What is Voicebox?
Voicebox is a local-first, open-source voice synthesis studio built as a free alternative to ElevenLabs. It runs entirely on your machine — your voice data, your models, your privacy. Whether you need to clone a voice from a few seconds of audio, generate speech across 23 languages, or compose multi-voice narratives for podcasts and audiobooks, Voicebox handles it all without sending a single audio sample to the cloud.
Who it's for
Voicebox is designed for creators, developers, and privacy-conscious teams who need professional-grade voice synthesis without subscription fees or cloud dependency. Podcasters, game developers, accessibility tool builders, and indie content creators will find it particularly useful.
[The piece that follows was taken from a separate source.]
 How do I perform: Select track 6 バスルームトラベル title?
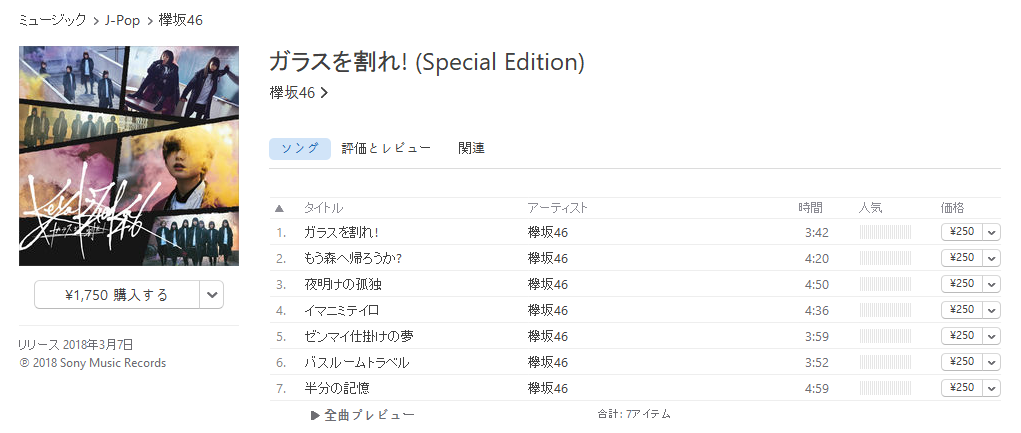click(357, 363)
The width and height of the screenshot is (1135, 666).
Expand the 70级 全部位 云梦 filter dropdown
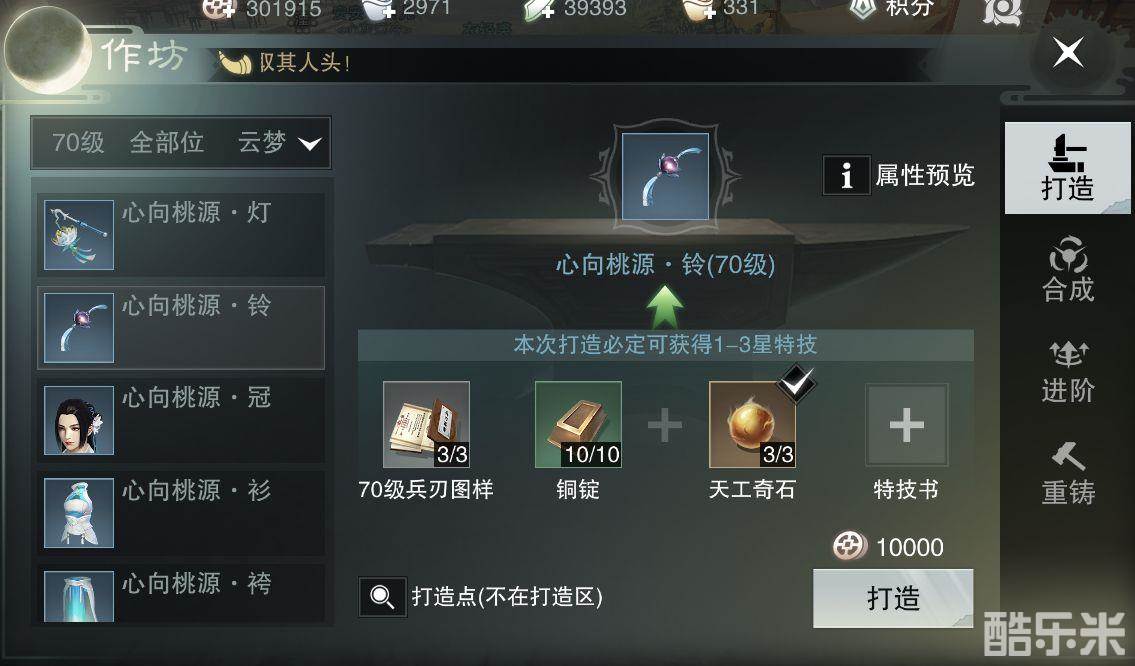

Developers can integrate it into their own projects via the built-in REST API.
Key capabilities
- 7 TTS engines: Qwen3-TTS, Qwen CustomVoice, LuxTTS, Chatterbox Multilingual, Chatterbox Turbo, HumeAI TADA, and Kokoro
- Zero-shot voice cloning from a short reference audio sample
- 50+ preset voices via Kokoro, plus 9 Qwen CustomVoice presets
- 23 languages including English, Japanese, Hindi, Arabic, and Swahili
- Expressive speech with paralinguistic tags like
[laugh],[sigh], and[gasp] - Post-processing effects: pitch shift, reverb, delay, chorus, compression, and filters
- Stories editor: a multi-track timeline for conversations and podcasts
- Native performance: built with Tauri (Rust), not Electron — fast and lightweight
- Runs on macOS (MLX/Metal), Windows (CUDA), Linux, AMD ROCm, Intel Arc, and Docker
Why choose it over ElevenLabs?
ElevenLabs and similar platforms (Murf.ai, Play.ht, Speechify) charge per character generated and keep your voice data on their servers. Voicebox eliminates both concerns. There are no usage limits — generate as much audio as your GPU can handle. Your voice clones are stored locally, making it the only viable option for teams handling sensitive or proprietary audio content. With 21,000+ GitHub stars and active development, it is already one of the most capable open-source voice tools available.